## [What to do]
Output each entry in full so that the result matches the data exactly.
━━━ Dataset records ━━━
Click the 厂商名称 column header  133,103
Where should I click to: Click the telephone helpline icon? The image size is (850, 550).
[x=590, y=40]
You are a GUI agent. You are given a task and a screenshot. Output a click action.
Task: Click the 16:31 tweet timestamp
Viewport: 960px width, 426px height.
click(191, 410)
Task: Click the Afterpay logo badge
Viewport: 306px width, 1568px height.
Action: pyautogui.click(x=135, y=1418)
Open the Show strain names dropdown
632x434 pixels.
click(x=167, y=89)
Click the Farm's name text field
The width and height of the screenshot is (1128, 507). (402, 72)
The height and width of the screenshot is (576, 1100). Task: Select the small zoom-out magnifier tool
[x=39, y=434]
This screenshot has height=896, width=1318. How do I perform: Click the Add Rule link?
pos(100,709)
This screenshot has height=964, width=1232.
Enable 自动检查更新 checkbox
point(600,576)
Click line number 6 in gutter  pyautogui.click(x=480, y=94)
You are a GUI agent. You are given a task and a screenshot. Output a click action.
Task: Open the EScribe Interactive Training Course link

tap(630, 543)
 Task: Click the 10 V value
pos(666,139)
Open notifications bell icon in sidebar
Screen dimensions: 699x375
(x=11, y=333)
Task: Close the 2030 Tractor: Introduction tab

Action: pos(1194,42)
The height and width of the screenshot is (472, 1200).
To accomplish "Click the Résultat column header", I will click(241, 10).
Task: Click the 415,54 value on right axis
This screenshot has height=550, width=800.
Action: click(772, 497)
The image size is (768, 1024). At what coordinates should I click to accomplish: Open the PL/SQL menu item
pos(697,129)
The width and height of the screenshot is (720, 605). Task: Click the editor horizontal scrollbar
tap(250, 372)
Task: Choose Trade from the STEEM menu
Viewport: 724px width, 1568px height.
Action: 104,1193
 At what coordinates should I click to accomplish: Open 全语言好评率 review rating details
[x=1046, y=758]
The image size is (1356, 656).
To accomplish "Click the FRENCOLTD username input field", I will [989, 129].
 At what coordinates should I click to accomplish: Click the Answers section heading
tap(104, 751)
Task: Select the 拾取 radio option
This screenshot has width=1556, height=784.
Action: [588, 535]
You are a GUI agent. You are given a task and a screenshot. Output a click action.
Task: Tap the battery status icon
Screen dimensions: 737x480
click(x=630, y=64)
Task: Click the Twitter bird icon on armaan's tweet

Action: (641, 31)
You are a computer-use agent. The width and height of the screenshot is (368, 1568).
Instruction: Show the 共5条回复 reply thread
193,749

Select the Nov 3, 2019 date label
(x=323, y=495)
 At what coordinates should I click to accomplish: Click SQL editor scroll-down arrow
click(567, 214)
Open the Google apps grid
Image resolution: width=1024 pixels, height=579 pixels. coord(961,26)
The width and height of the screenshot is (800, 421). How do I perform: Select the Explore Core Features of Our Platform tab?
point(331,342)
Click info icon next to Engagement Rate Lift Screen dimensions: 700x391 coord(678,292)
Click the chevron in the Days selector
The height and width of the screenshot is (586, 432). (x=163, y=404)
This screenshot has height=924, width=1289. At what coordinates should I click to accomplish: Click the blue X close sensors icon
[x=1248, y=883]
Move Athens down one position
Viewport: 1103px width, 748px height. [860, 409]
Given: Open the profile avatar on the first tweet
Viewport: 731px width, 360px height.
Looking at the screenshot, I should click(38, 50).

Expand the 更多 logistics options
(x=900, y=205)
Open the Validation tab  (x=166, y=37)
━━━
## [Written reply]
Click the 厂商名称 column header  133,103
Where should I click to: Click the telephone helpline icon? The image size is (850, 550).
[x=590, y=40]
You are a GUI agent. You are given a task and a screenshot. Output a click action.
Task: Click the 16:31 tweet timestamp
Viewport: 960px width, 426px height.
click(191, 410)
Task: Click the Afterpay logo badge
Viewport: 306px width, 1568px height.
Action: pyautogui.click(x=135, y=1418)
Open the Show strain names dropdown
632x434 pixels.
click(x=167, y=89)
Click the Farm's name text field
The width and height of the screenshot is (1128, 507). (402, 72)
The height and width of the screenshot is (576, 1100). Task: Select the small zoom-out magnifier tool
[x=39, y=434]
This screenshot has height=896, width=1318. How do I perform: Click the Add Rule link?
pos(100,709)
This screenshot has height=964, width=1232.
Enable 自动检查更新 checkbox
point(600,576)
Click line number 6 in gutter  pyautogui.click(x=480, y=94)
You are a GUI agent. You are given a task and a screenshot. Output a click action.
Task: Open the EScribe Interactive Training Course link

tap(630, 543)
 Task: Click the 10 V value
pos(666,139)
Open notifications bell icon in sidebar
Screen dimensions: 699x375
(x=11, y=333)
Task: Close the 2030 Tractor: Introduction tab

Action: pos(1194,42)
The height and width of the screenshot is (472, 1200).
To accomplish "Click the Résultat column header", I will click(241, 10).
Task: Click the 415,54 value on right axis
This screenshot has height=550, width=800.
Action: click(772, 497)
The image size is (768, 1024). At what coordinates should I click to accomplish: Open the PL/SQL menu item
pos(697,129)
The width and height of the screenshot is (720, 605). Task: Click the editor horizontal scrollbar
tap(250, 372)
Task: Choose Trade from the STEEM menu
Viewport: 724px width, 1568px height.
Action: 104,1193
 At what coordinates should I click to accomplish: Open 全语言好评率 review rating details
[x=1046, y=758]
The image size is (1356, 656).
To accomplish "Click the FRENCOLTD username input field", I will [989, 129].
 At what coordinates should I click to accomplish: Click the Answers section heading
tap(104, 751)
Task: Select the 拾取 radio option
This screenshot has width=1556, height=784.
Action: [588, 535]
You are a GUI agent. You are given a task and a screenshot. Output a click action.
Task: Tap the battery status icon
Screen dimensions: 737x480
click(x=630, y=64)
Task: Click the Twitter bird icon on armaan's tweet

Action: (641, 31)
You are a computer-use agent. The width and height of the screenshot is (368, 1568).
Instruction: Show the 共5条回复 reply thread
193,749

Select the Nov 3, 2019 date label
(x=323, y=495)
 At what coordinates should I click to accomplish: Click SQL editor scroll-down arrow
click(567, 214)
Open the Google apps grid
Image resolution: width=1024 pixels, height=579 pixels. coord(961,26)
The width and height of the screenshot is (800, 421). How do I perform: Select the Explore Core Features of Our Platform tab?
point(331,342)
Click info icon next to Engagement Rate Lift Screen dimensions: 700x391 coord(678,292)
Click the chevron in the Days selector
The height and width of the screenshot is (586, 432). (x=163, y=404)
This screenshot has height=924, width=1289. At what coordinates should I click to accomplish: Click the blue X close sensors icon
[x=1248, y=883]
Move Athens down one position
Viewport: 1103px width, 748px height. [860, 409]
Given: Open the profile avatar on the first tweet
Viewport: 731px width, 360px height.
Looking at the screenshot, I should click(38, 50).

Expand the 更多 logistics options
(x=900, y=205)
Open the Validation tab  (x=166, y=37)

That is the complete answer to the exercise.